I went to view a horse that was advertised as an all arounder ridden by an armature, a little cheeky with the occasional spook or buck, 10 years old. This horse. You wouldn’t believe. I honestly got on (after someone else rode just fine, a paid rider not the owner - in hind side a re flag) and within 5 seconds he turned full bronco. I really wish it was on video because  They were very apologetic and all ‘we didn’t think that would happen’ etc. Apparently he’s normally a plod and I must have an electric bum 😳🧐.

Anyone else ever had an experience like this? Feeling a bit deflated and shocked.

Also thinking of contacting a dealer if anyone can recommend one nearish (Wiltshire area)?

thanks for any replies in advance 🥰


----------



## shamrock2021 (20 January 2021)

Once they have metion bucking in advertisement than that’s a big problem.


----------



## SaddlePsych'D (20 January 2021)

Can't advise but as someone just starting to think more seriously about buying first horse at some point, I think I'm learning that 'suitable for amateur' seems to often refer to competitive amateur. Which is probably still a fair bit above my level. Others on yard I'm at with share horse would probably refer to themselves as amateur 'only' doing 80/90's but they have a lot more skill and experience than I do so I'd think of those kinds of horses being more suited to them than me. 

I feel for you though. Seems like such a potential minefield! Not sure when I'll feel ready to make the jump from window shopping on horsemart to actually going to view. 

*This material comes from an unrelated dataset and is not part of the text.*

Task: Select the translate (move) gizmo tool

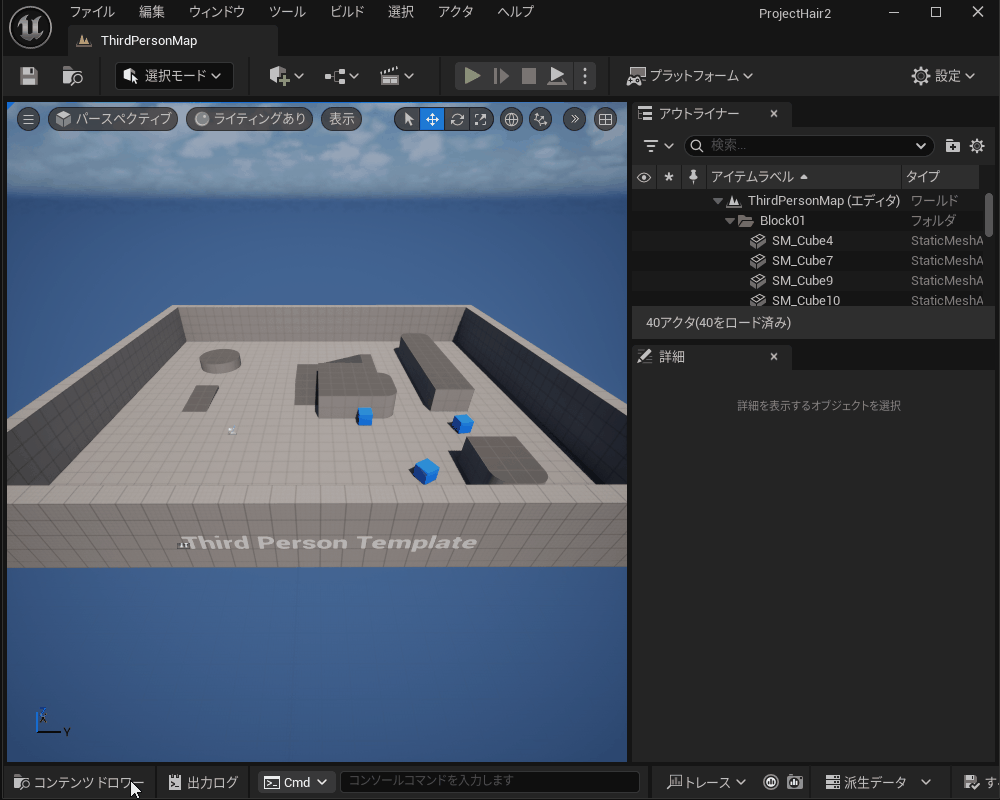Action: (432, 119)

Have you got a pro/instructor who could try for you before you get on for future viewings?


----------



## fankino04 (20 January 2021)

Try amy derber on Facebook


----------



## blondetraveller (20 January 2021)

fankino04 said:



			Try amy derber on Facebook
		
Click to expand...

thank you! I will check her out ☺️


----------



## blondetraveller (20 January 2021)

shamrock2021 said:



			Once they have metion bucking in advertisement than that’s a big problem.
		
Click to expand...

I wasn’t too worried as my last horse would buck every now and then but never without ‘reason’. But agreed - red flag for me now 🤪


----------



## Pearlsasinger (20 January 2021)

Before you even start booking viewings its a good idea to get an experienced person to read the ads you are interested in, so that they can read between the lines.


----------



## blondetraveller (20 January 2021)

SaddlePsych'D said:



			Can't advise but as someone just starting to think more seriously about buying first horse at some point, I think I'm learning that 'suitable for amateur' seems to often refer to competitive amateur. Which is probably still a fair bit above my level. Others on yard I'm at with share horse would probably refer to themselves as amateur 'only' doing 80/90's but they have a lot more skill and experience than I do so I'd think of those kinds of horses being more suited to them than me.

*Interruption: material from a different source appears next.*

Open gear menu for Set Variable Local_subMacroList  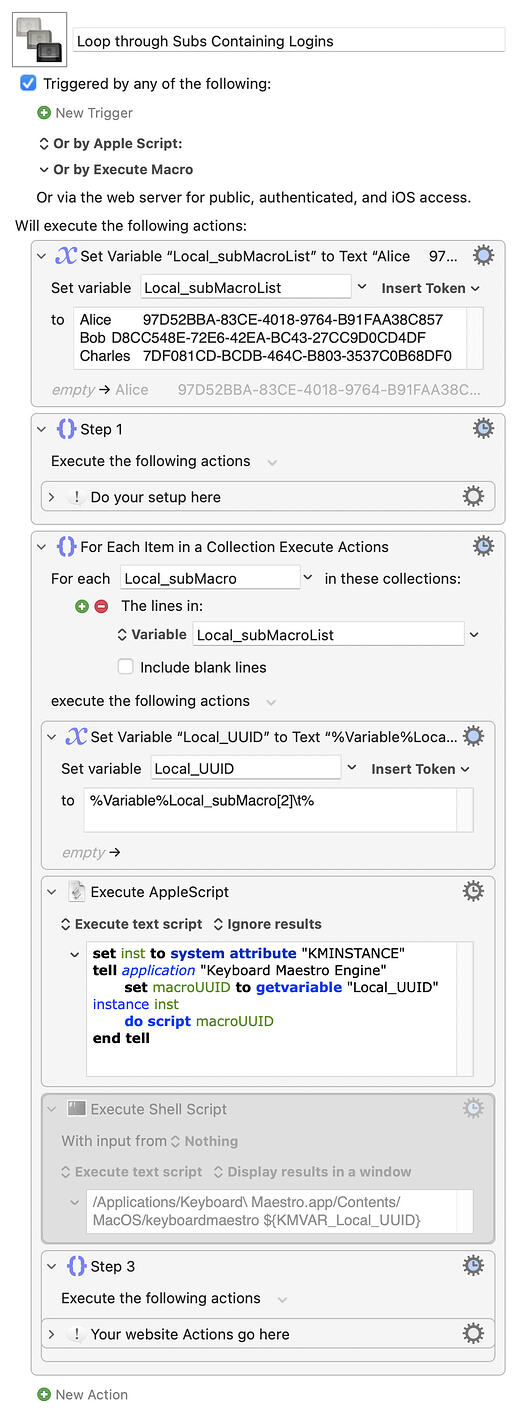pyautogui.click(x=483, y=255)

I feel for you though. Seems like such a potential minefield! Not sure when I'll feel ready to make the jump from window shopping on horsemart to actually going to view.

Have you got a pro/instructor who could try for you before you get on for future viewings?
		
Click to expand...

Agreed, you have read between the lines a bit. I had spoken on the phone and the owner has only been riding for 18mnth and is a little older... I’m not sure I believe they actually ride him anymore though after the way he acted 😣. Just quite shocked at the lie/massive understatement of behaviour. I’ve helped back several three year olds who all were angels compared to this. 

I’ve only just relocated back from abroad so I sent videos of his movement and the ad etc to my coach abroad. She was gobsmacked at what happened, but I guess where I’ve come from is quite small so you can’t exactly lie about behaviour without being found out 🥲.

Hoping for some recommendations of dealers to help rather than just private sellers, as they have a business to protect so hopefully a little more truthful ☺️


----------



## Lillian_paddington (20 January 2021)

Yep, just been horse shopping and all suitable for an amateur means is that you don’t have to be a pro rider to control it. Suitable for a competitive amateur usually means semi pro. I think the word you’d want to look for is suitable for a novice - even if you aren’t, it says more about the safety of the horse in question. 
Apart from that, good luck! The perfect horse is out there  Prices are a little odd at the moment but not crazy covid prices at least so for your budget you should find something nice.


----------



## blondetraveller (20 January 2021)

Lillian_paddington said:



			Yep, just been horse shopping and all suitable for an amateur means is that you don’t have to be a pro rider to control it. Suitable for a competitive amateur usually means semi pro. I think the word you’d want to look for is suitable for a novice - even if you aren’t, it says more about the safety of the horse in question.
Apart from that, good luck! The perfect horse is out there  Prices are a little odd at the moment but not crazy covid prices at least so for your budget you should find something nice.
		
Click to expand...

Yep! Zero quirks from now one!

The yard manager even (jokingly I hope) offered me a job with their youngsters, pretty sure my face was a picture to that comment.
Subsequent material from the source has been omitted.